Exercise requirements: Among the lines below, which ones contain the word "height"? Copy every such line.

Provided entries:
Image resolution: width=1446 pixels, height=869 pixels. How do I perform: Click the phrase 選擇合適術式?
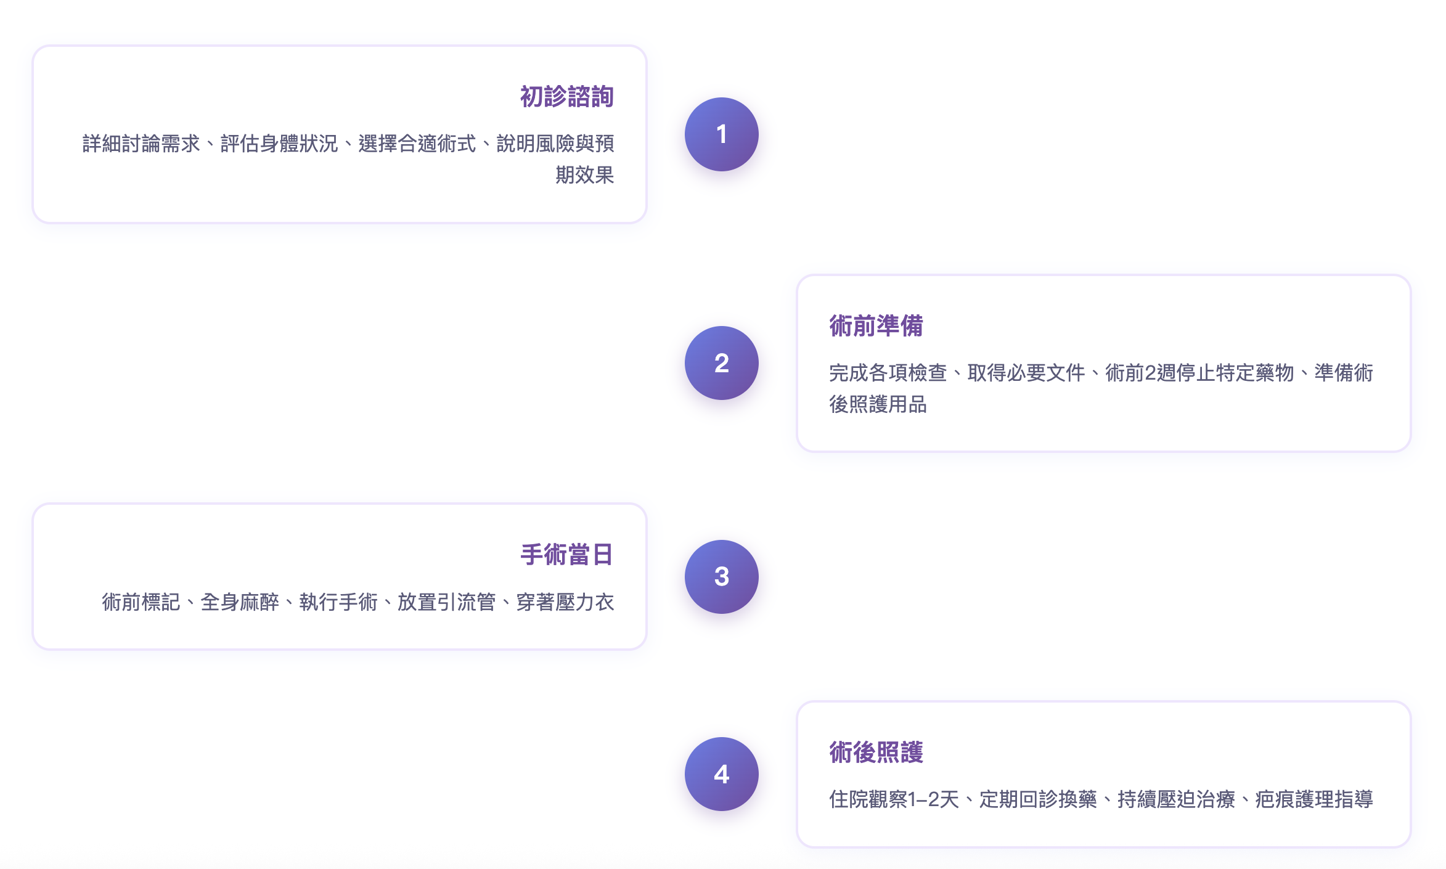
* * *
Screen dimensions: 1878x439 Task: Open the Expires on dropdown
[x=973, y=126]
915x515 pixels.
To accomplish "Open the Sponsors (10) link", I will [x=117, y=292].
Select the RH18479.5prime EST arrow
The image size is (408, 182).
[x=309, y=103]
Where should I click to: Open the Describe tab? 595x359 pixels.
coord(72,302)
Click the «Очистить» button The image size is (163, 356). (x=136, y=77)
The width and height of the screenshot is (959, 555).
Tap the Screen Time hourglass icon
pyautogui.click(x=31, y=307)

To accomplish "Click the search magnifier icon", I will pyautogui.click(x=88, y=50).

Written reply:
Image resolution: width=1446 pixels, height=869 pixels. How do I perform: Click the phrase 選擇合適術式?
The width and height of the screenshot is (959, 555).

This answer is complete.